• [What is needed] Starting from the line that holds "Open the 共享文档 document sharing tool", output exactly each line through the end of the listing. Do not copy pictures.

• [Material provided]

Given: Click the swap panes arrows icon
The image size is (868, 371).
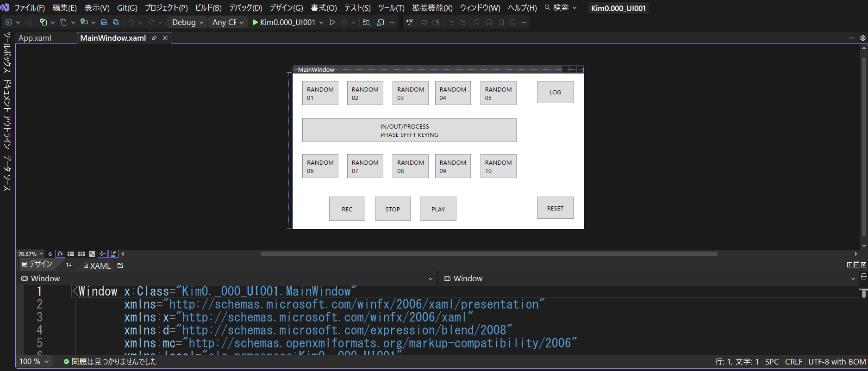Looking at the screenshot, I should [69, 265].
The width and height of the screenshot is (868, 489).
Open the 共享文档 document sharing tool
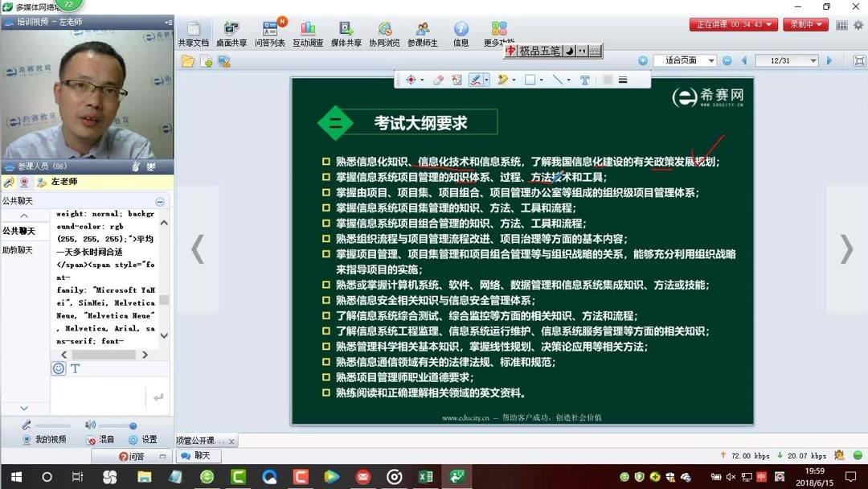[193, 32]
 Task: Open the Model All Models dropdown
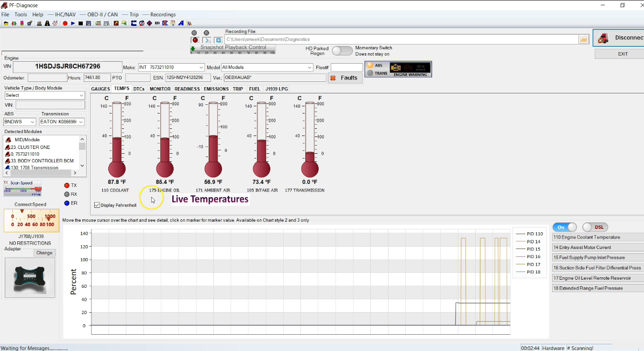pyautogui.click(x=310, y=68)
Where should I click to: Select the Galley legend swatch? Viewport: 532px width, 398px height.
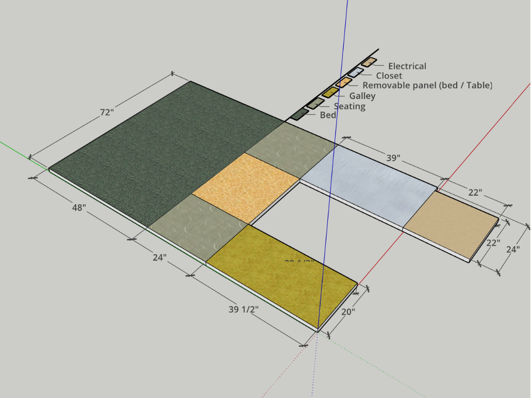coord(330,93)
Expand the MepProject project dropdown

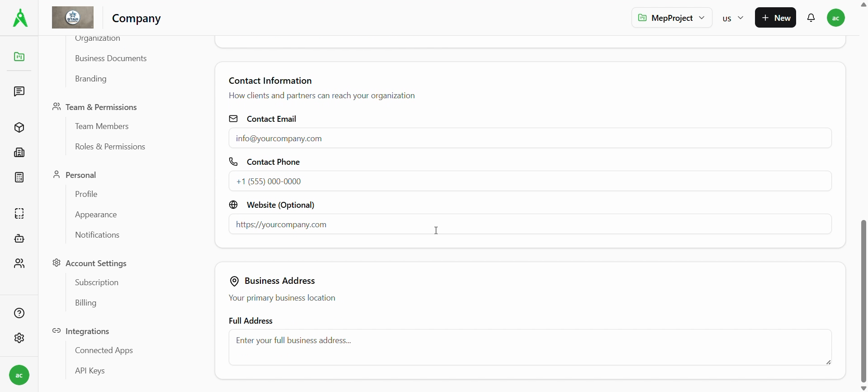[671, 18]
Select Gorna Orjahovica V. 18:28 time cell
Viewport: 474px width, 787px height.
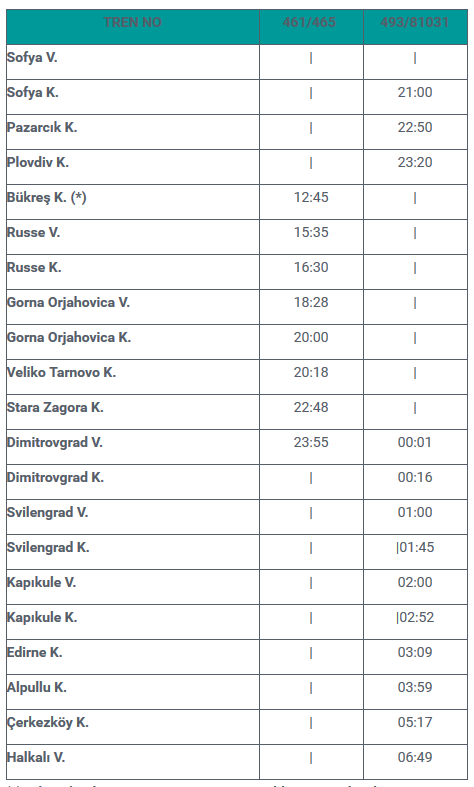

• [Exercise response]
Open the 共享文档 document sharing tool
[193, 32]
 Task: Open the Model All Models dropdown
pyautogui.click(x=310, y=68)
Where should I click to: Select the Galley legend swatch? Viewport: 532px width, 398px height.
coord(330,93)
Expand the MepProject project dropdown

[671, 18]
Select Gorna Orjahovica V. 18:28 time cell
Viewport: 474px width, 787px height.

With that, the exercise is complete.